* Instructions for the task
Output all entries verbatim. Skip pictures.

(Supplied data Opens)

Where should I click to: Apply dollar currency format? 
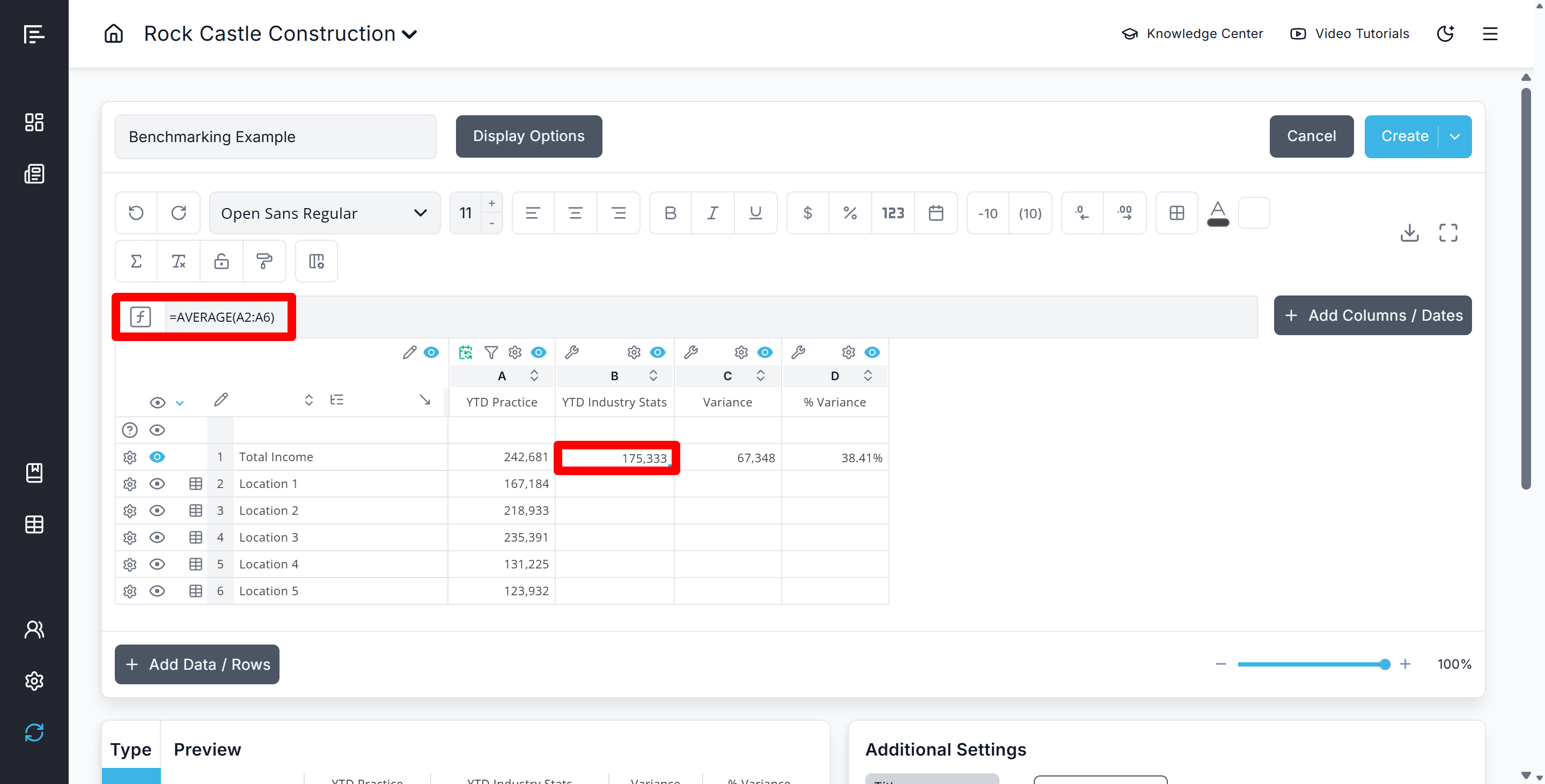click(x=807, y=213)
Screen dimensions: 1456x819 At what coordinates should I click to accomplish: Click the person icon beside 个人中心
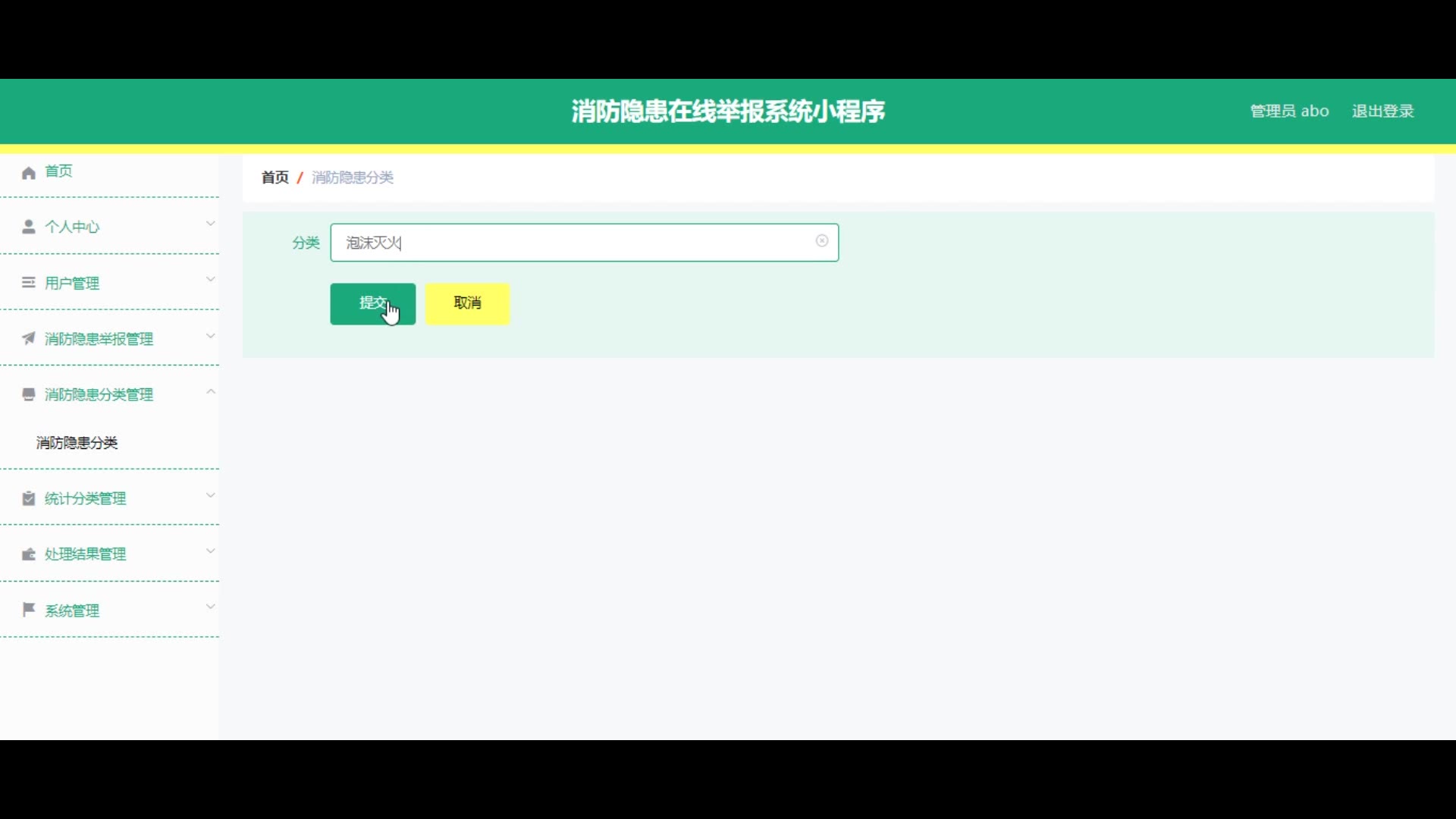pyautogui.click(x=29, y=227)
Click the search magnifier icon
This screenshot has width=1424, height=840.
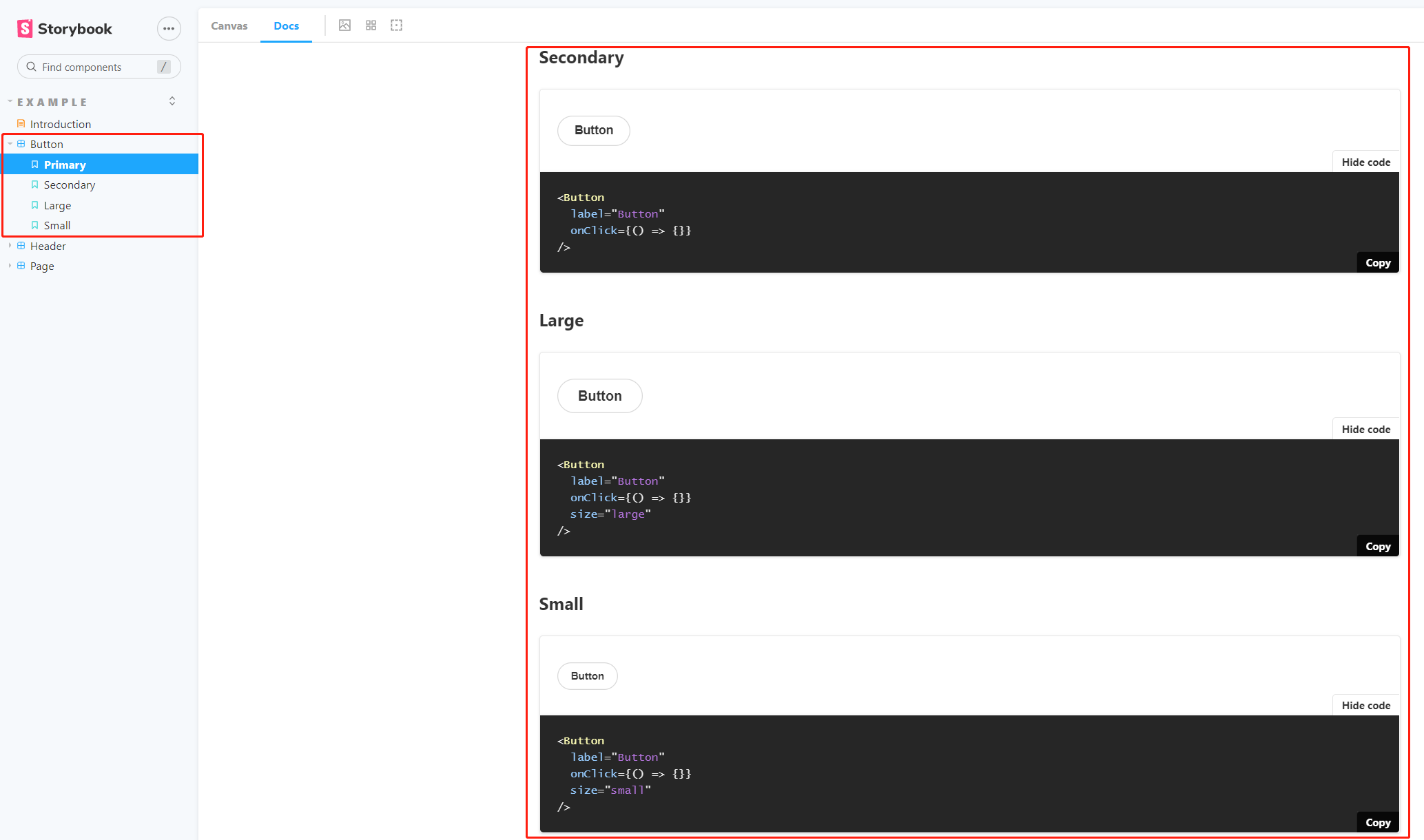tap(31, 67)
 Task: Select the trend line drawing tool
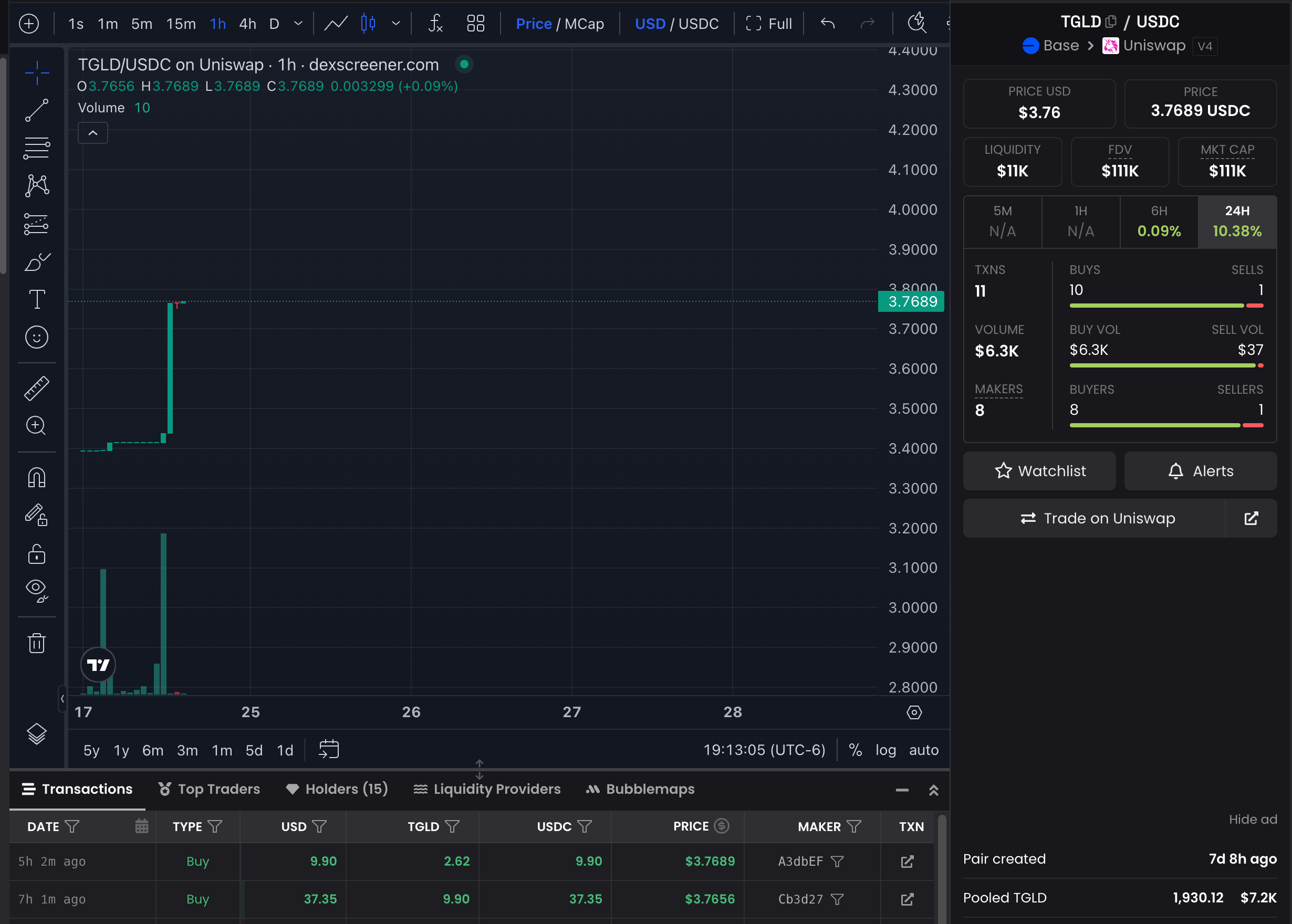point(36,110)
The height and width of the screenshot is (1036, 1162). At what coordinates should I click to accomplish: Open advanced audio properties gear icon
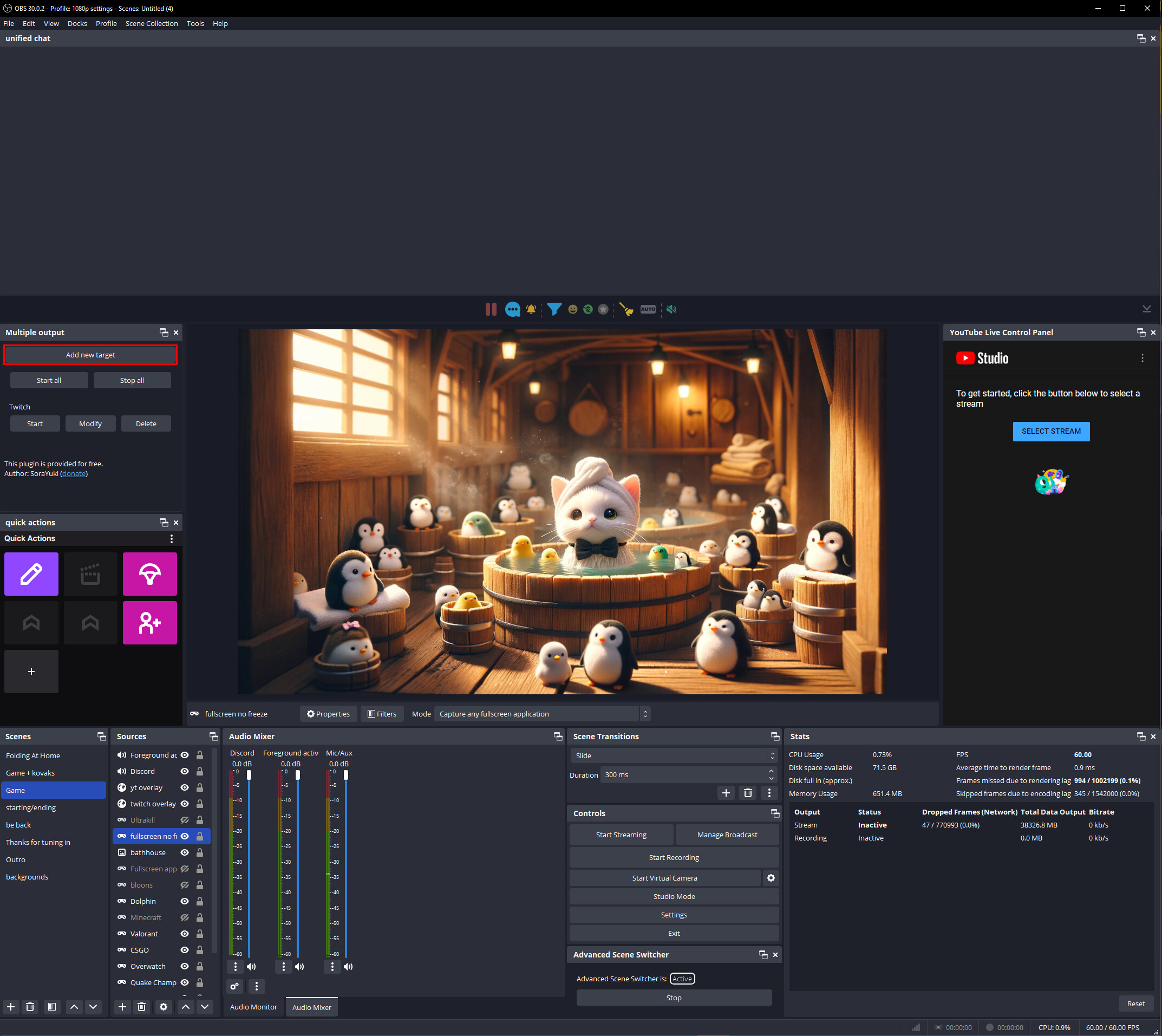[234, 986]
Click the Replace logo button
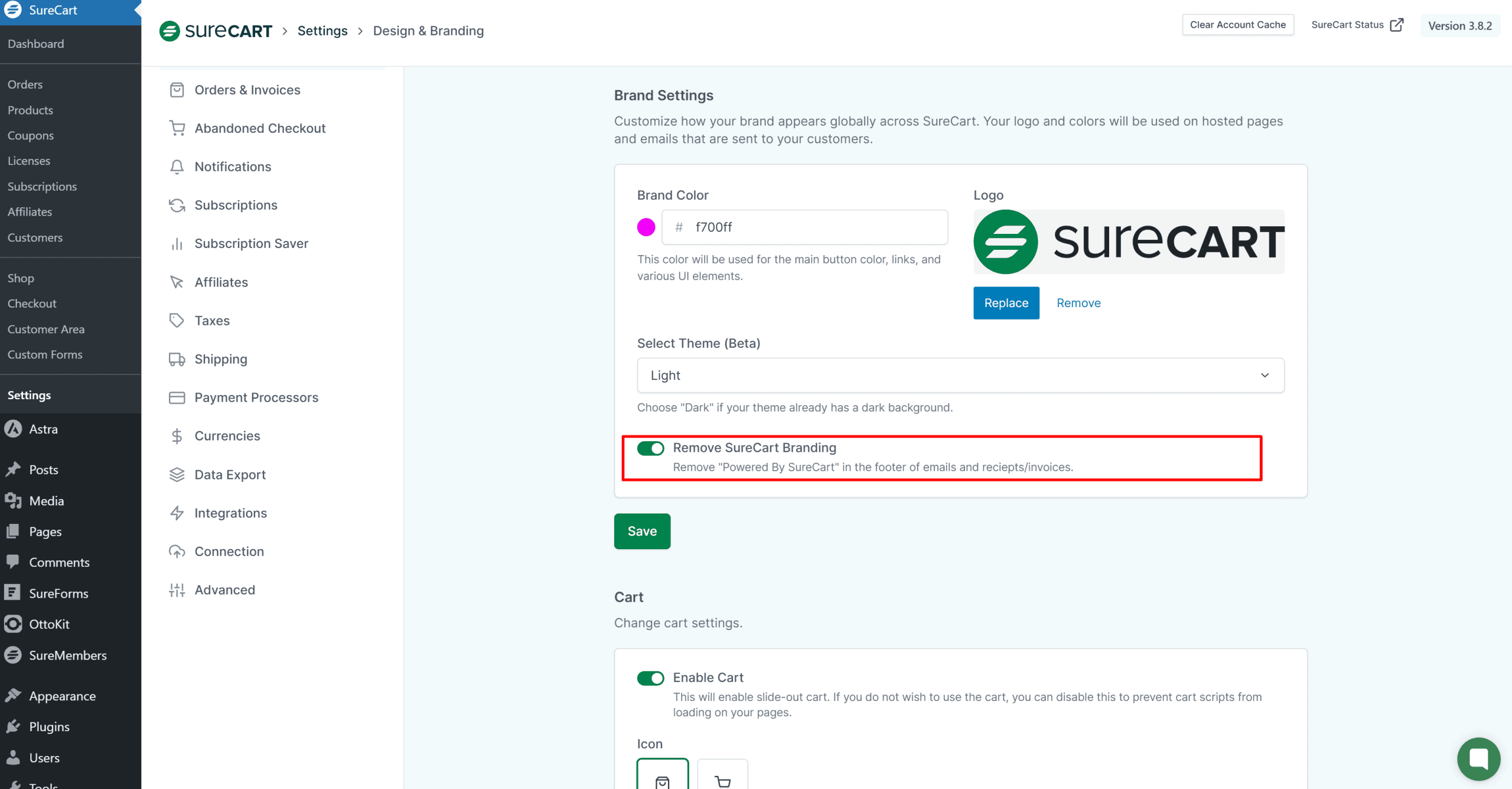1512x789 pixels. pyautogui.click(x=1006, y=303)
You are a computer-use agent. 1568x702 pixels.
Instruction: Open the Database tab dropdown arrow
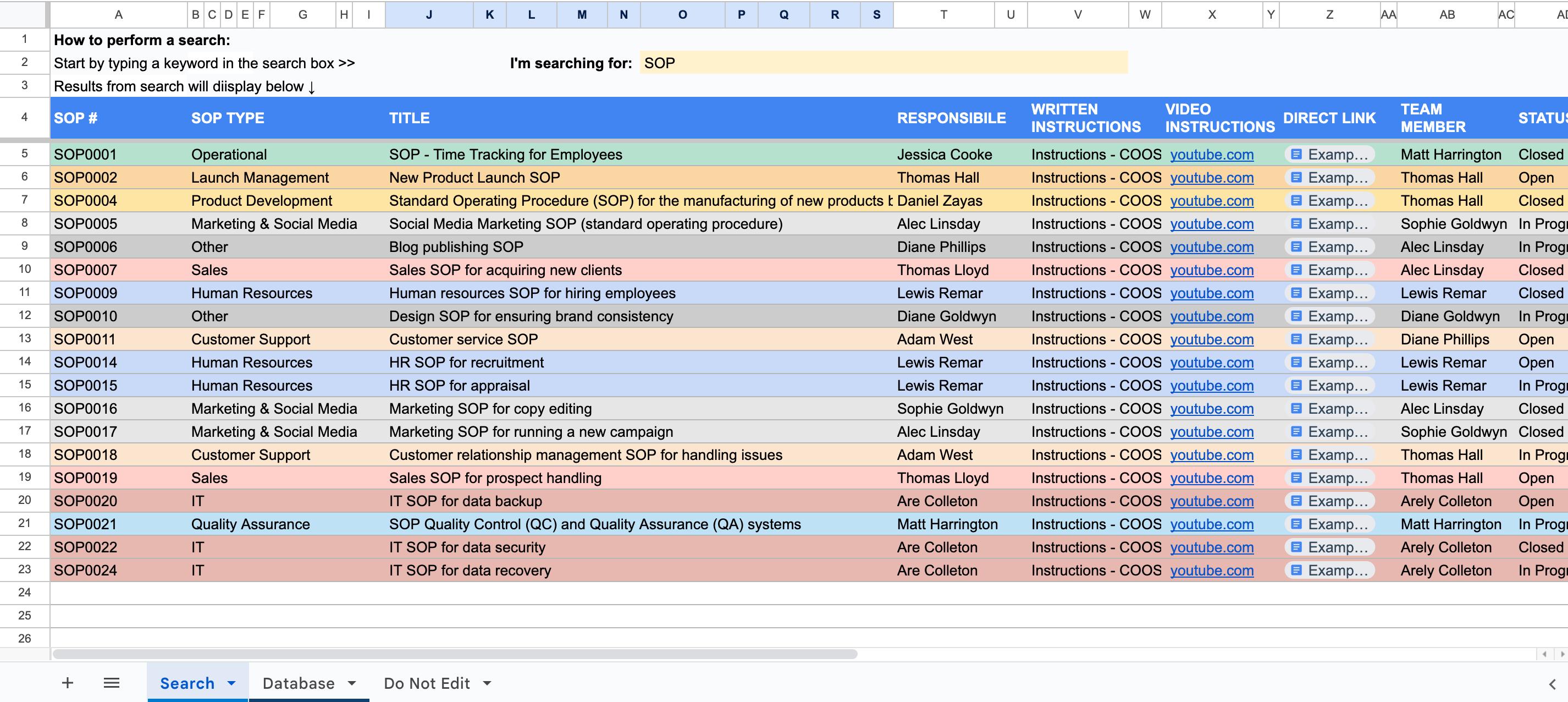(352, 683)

(Supplied data Closes)

* Exercise result
Where should I click to: Apply dollar currency format? 
click(x=807, y=213)
Screen dimensions: 1456x819 At what coordinates should I click to accomplish: Click the person icon beside 个人中心
pyautogui.click(x=29, y=227)
Click the search magnifier icon
This screenshot has width=1424, height=840.
tap(31, 67)
 Task: Select the trend line drawing tool
point(36,110)
The height and width of the screenshot is (1036, 1162). At what coordinates should I click to accomplish: Open advanced audio properties gear icon
[234, 986]
Click the Replace logo button
1512x789 pixels. pyautogui.click(x=1006, y=303)
You are a computer-use agent. 1568x702 pixels.
Instruction: Open the Database tab dropdown arrow
(352, 683)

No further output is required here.